Le week-end prochain des 17-20 octobre, sera résolument féministe avec l’artiste maison Louise Vanneste dans Clearing et la Française Lara Barsacq qui rend hommage à Ida Rubinstein, muse de Diaghilev, dans IDA don’t cry my love. La Japonaise Azusa Takeuchi méditera poétiquement sur le corps et le vide. Une curiosité, Glitch où Florence Demestri et Samuel Lefeuvre utilisent un accident du système informatique, le « glitch », pour appliquer à la danse les notions d’accident d’imprévisible et d’inattendu.

Le dernier week-end des 23-26 octobre, fera la part belle à l’Afrique avec le Requiem de Mozart « africanisé » par l’adaptation musicale de Fabrizio Cassol et la chorégraphie des chanteurs africains par Alain Platel. Créé à la Monnaie. Un moment de grâce. Enfin, le dernier jour, le 26 octobre, le burkinabé de Philadelphie Olivier Tarpaga dans When Birds Refused to Fly rapprochera les indépendances africaines des années 60 et la lutte pour les droits civiques aux Etats-Unis. Avec un mélange de rumba congolaise, de chanson française et de rhythm’n’blues américain.

plus d’infos pratiques sur le site de Charleroi danse

Un extrait du Requiem pour L

Critique : « Le chant des ruines ». Chaos dehors, chaos dedans. Beauté, force, élégance ***

– © Sergine Laloux

On connaît depuis une dizaine d’années le virage de Michèle Noiret vers le « cinéma danse ». Un attrait pour les univers cinématographiques de Lynch, Hitchcock et Tarkovski, et pour la technologie pointue, attrait renforcé par la découverte de l’univers et de la technique de la Britannique Katie Mitchell utilisant 5 caméras pour dynamiser la « Mlle Julie » de Strindberg. Un exercice de champ/contrechamp qui rejoignait ses propres recherches.

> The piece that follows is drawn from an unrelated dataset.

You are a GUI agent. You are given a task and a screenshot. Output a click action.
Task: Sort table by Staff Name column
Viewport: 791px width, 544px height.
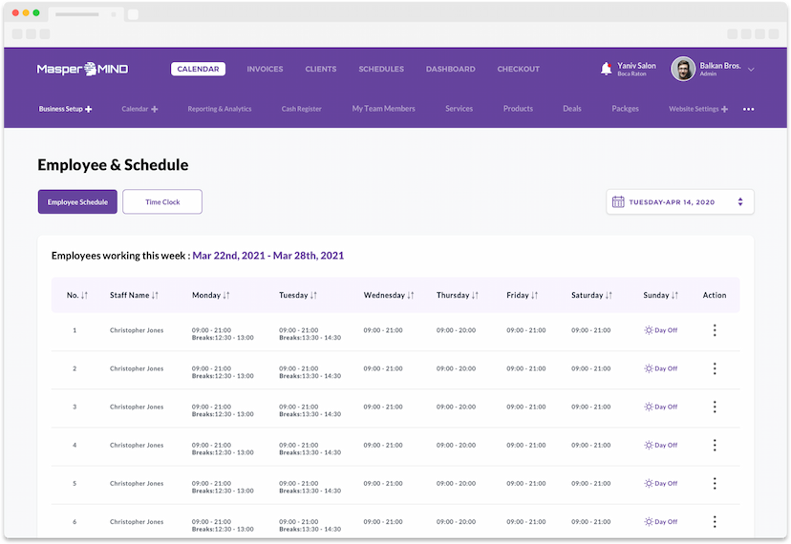click(x=155, y=296)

La diminution de sa subvention et le non-renouvellement de son statut d’artiste associée au National lui ont appris à poursuivre ses recherches avec des moyens plus modestes mais des astuces et une ingéniosité de son équipe qui font que, en qualité chorégraphique et vision du monde, on ne voit pas la différence. L’univers de carton, matériau bon marché qui permet une scéno minimaliste est parfaitement adapté aux ruines mouvantes d’un monde chaotique. La puissance des images dominée par l’élément aquatique et les plaques tectoniques menaçantes sont bien là, tout comme leur lien avec le groupe de cinq danseurs à la technique parfaite effectuant un périple erratique dans un monde plein de menaces. Le sujet du désastre annoncé est bien là, ce chaos intérieur et extérieur avec ses thèmes et variations visuellement somptueux. Mais la volonté explicite de Michèle Noiret de ne pas les lier par un fil conducteur nous laisse parfois un chemin : il faudra manifestement un peu resserrer le tout. Mais telle quelle la performance de Liza Penkowa, Sara Tan, Alexandre Bachelard, Harris Glekas et Denis Terrasse, les créations vidéo de Vincent Pinckaers, la scénographie de Wim Vermeylen les lumières de Gilles Brulard et la musique de Todor Todoroff permettaient à la mise en scène de Michèle Noiret assistée de David Drouard de nous faire pénétrer dans un monde fascinant et inquiétant où les vieilles valeurs presque englouties flottent à l’horizon.

Le chant des ruines de Michèle Noiret, créé à Charleroi danse sera repris au Théâtre National du 18 au 22 février 2020.